Dataset entries ->
+-------+
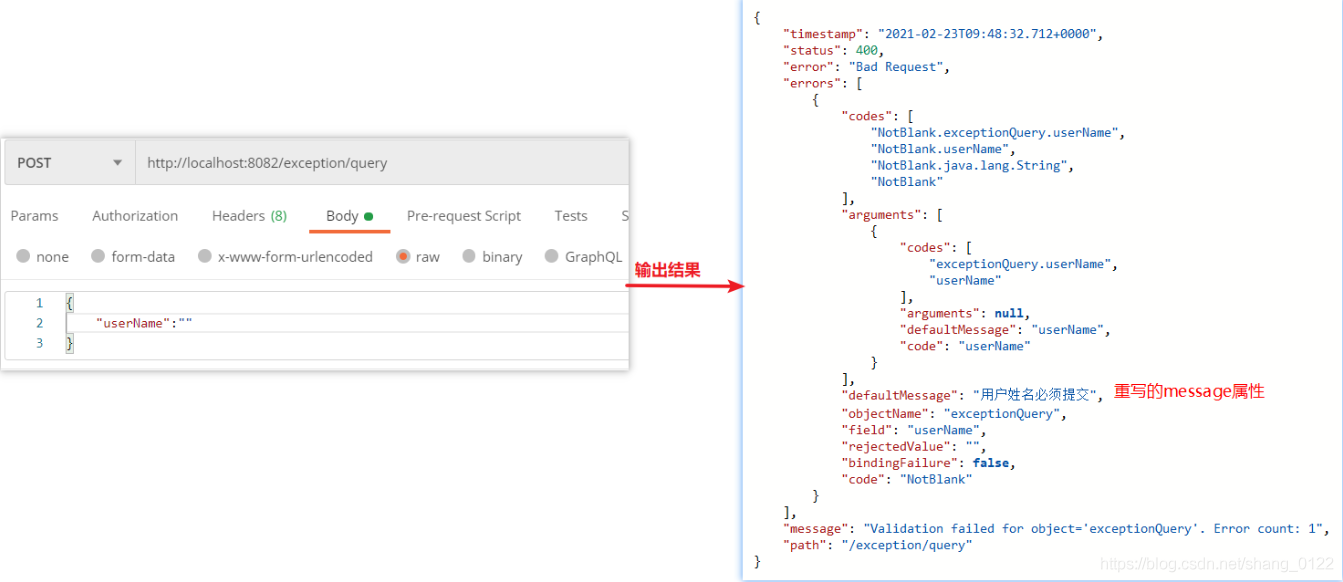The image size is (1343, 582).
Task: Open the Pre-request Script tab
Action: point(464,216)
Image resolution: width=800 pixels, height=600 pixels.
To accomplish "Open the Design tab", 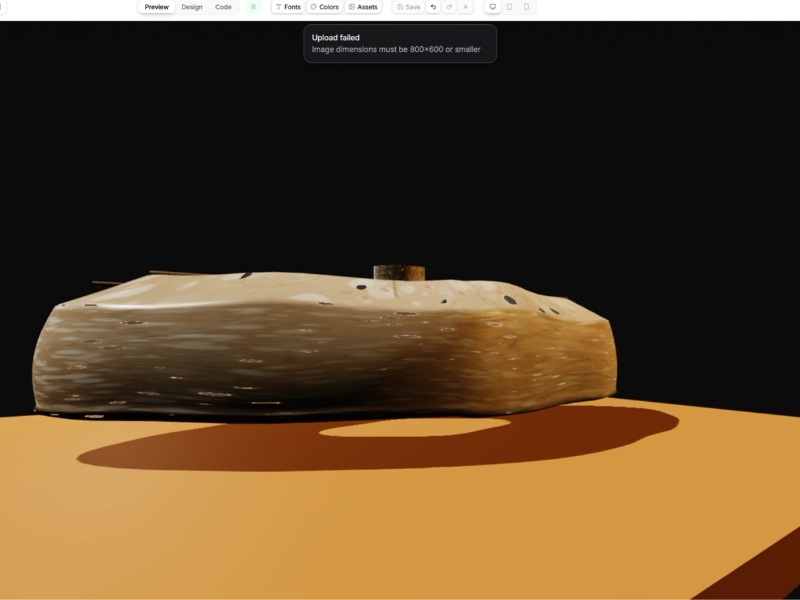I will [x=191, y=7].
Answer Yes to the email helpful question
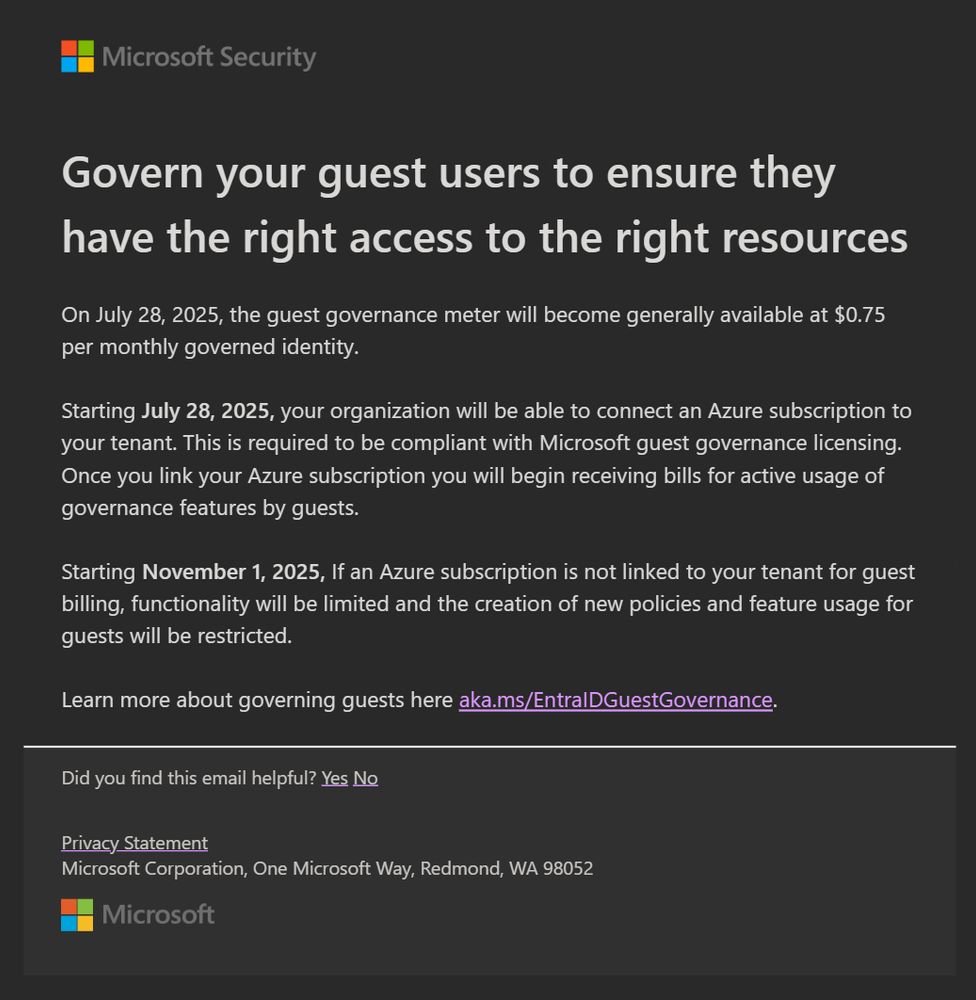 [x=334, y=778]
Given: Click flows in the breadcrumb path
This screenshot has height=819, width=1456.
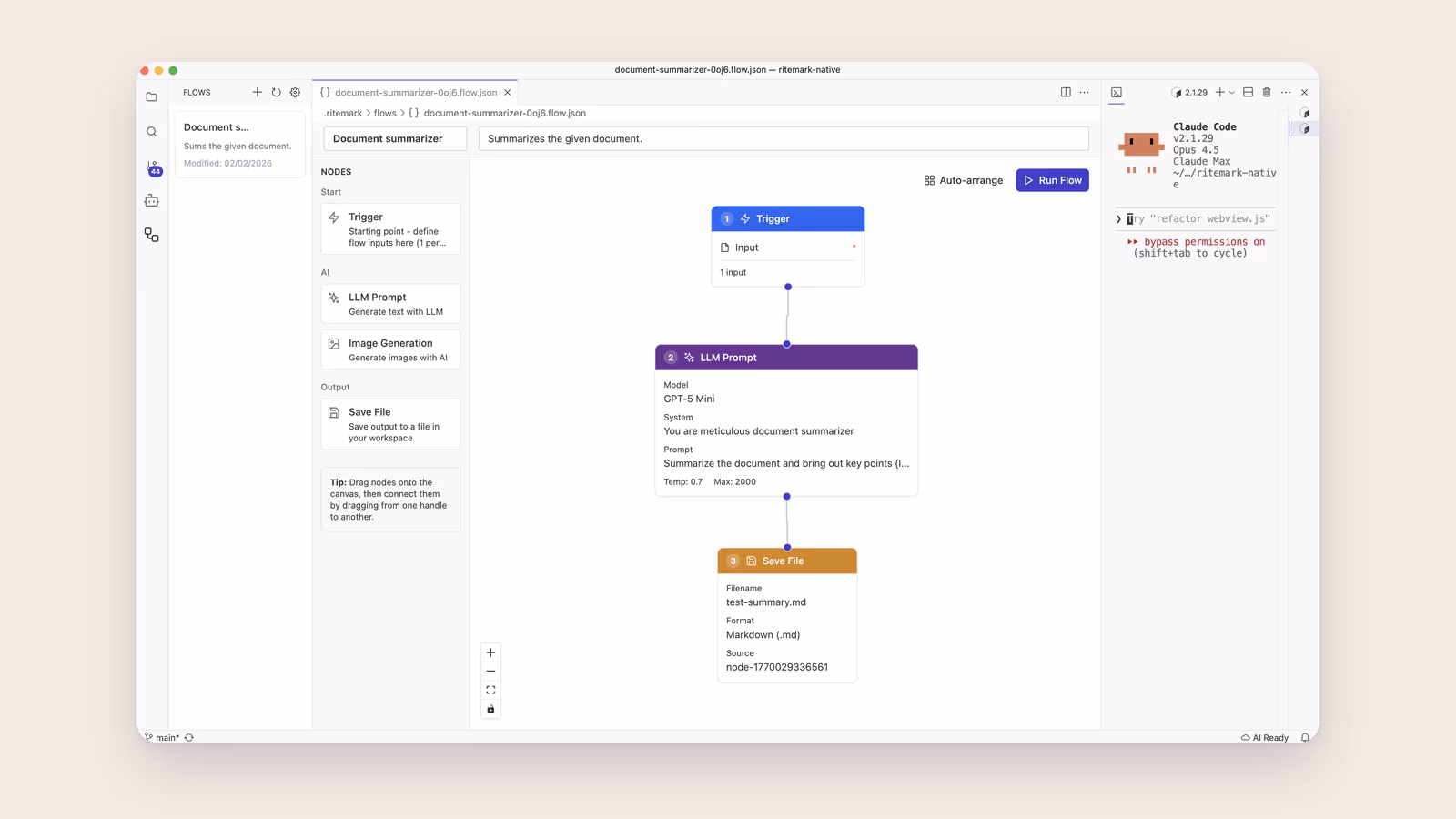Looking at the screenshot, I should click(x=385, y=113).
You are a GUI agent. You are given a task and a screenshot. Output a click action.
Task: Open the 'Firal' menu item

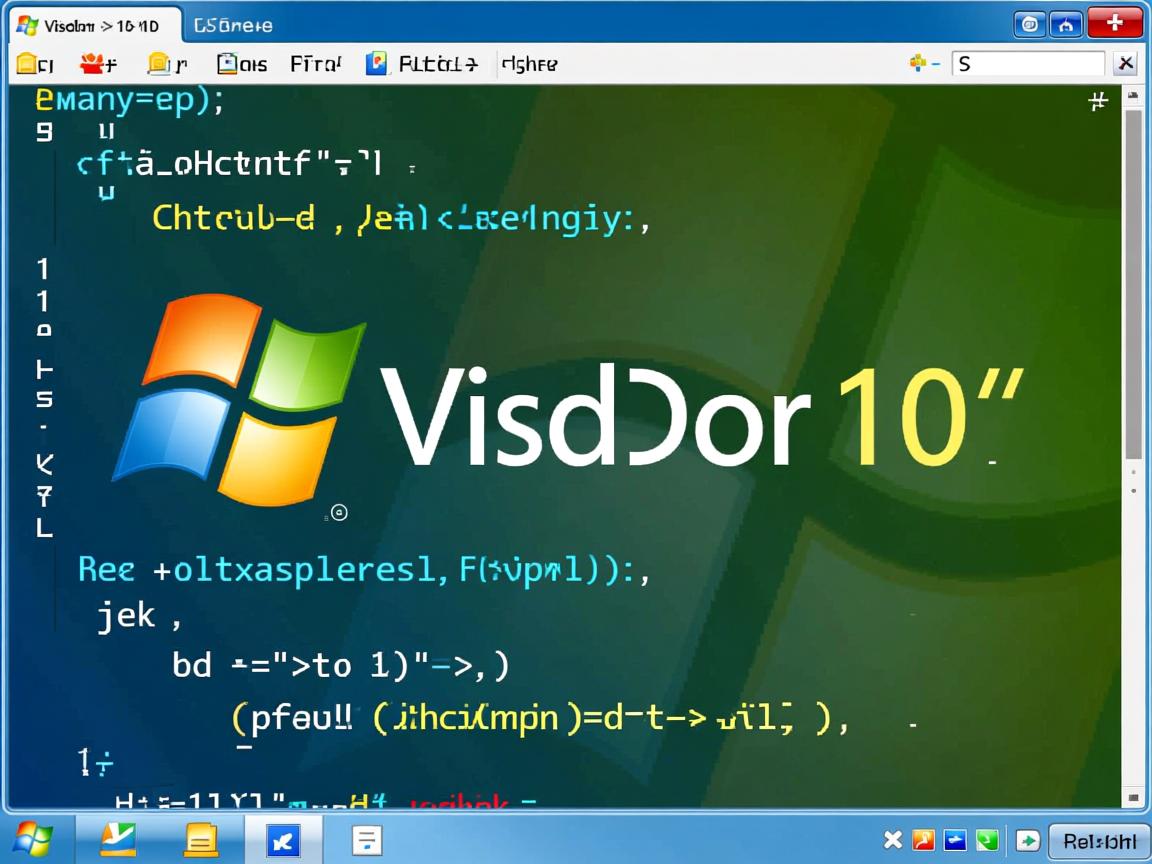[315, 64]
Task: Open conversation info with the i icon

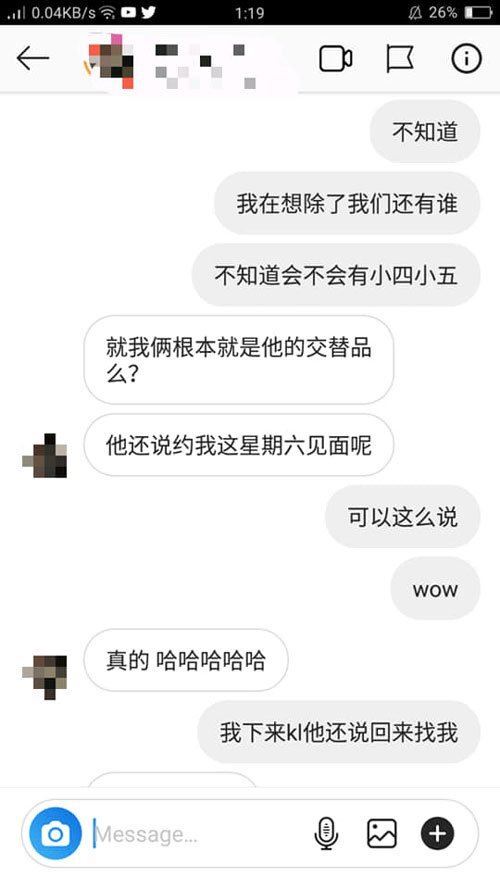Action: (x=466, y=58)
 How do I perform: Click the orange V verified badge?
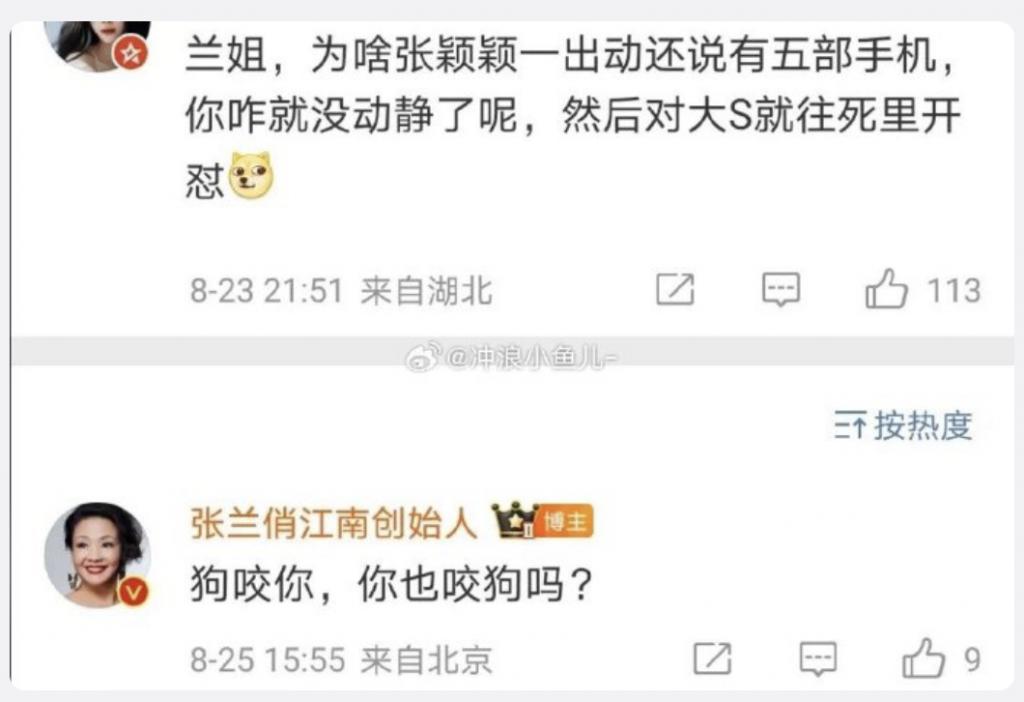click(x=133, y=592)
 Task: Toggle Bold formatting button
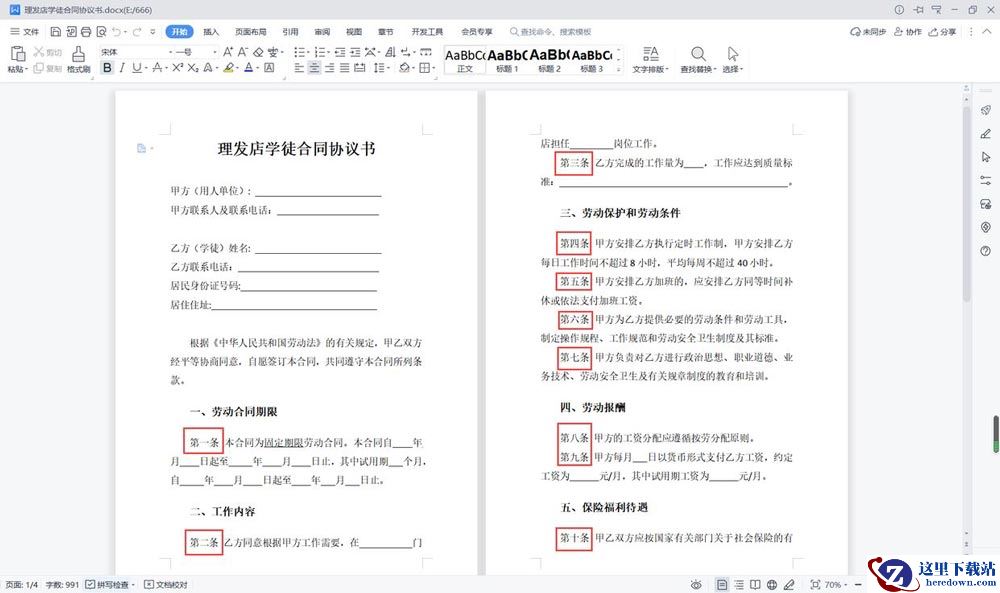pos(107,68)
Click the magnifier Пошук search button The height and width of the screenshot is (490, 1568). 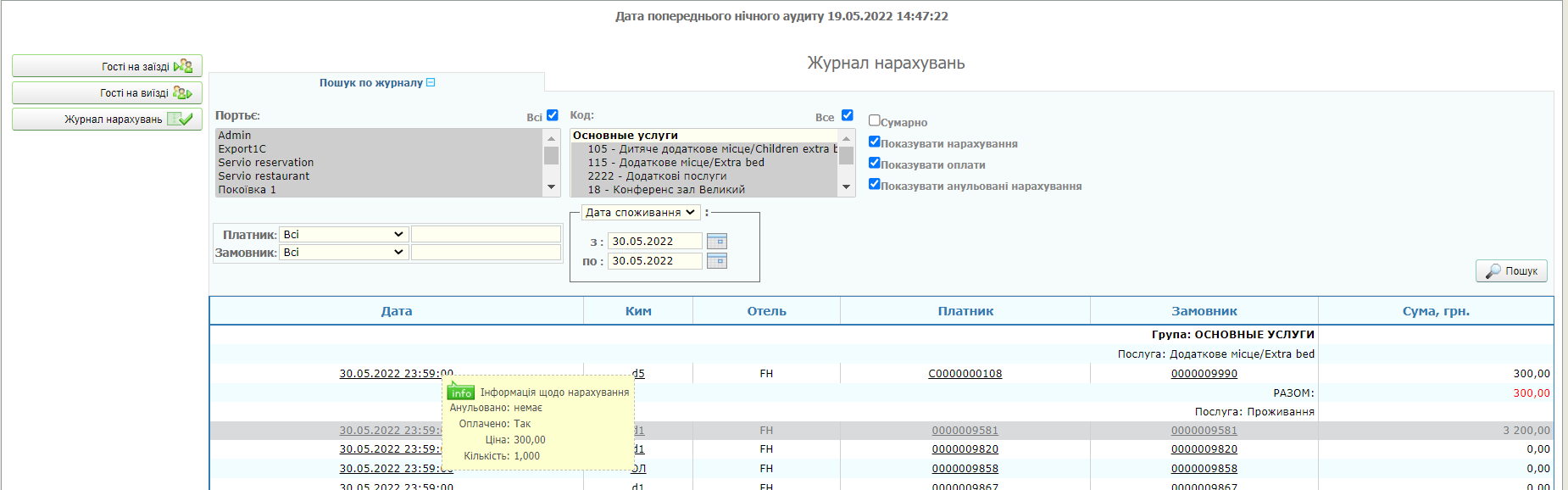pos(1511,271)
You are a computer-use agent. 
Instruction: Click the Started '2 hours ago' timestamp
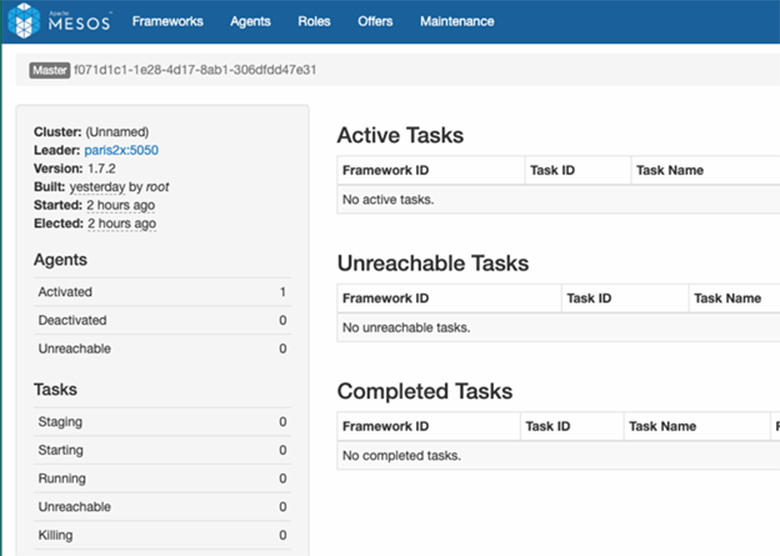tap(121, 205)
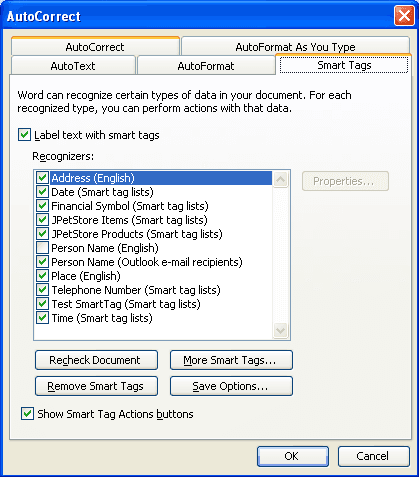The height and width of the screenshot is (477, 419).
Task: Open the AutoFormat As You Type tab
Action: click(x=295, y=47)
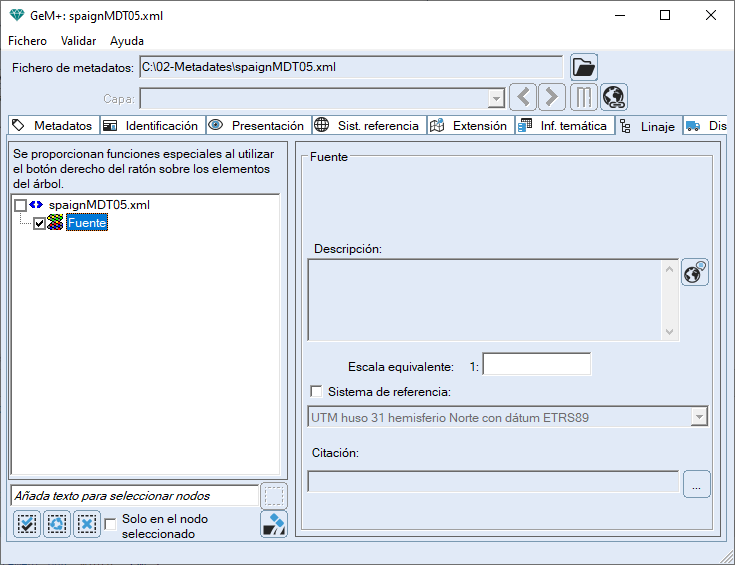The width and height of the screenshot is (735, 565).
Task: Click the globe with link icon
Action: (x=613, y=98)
+-------+
Each line above that contains the word "agent" should be returned.

You are a GUI agent. You are given a task and a screenshot. Output a click action.
You are a computer-use agent. 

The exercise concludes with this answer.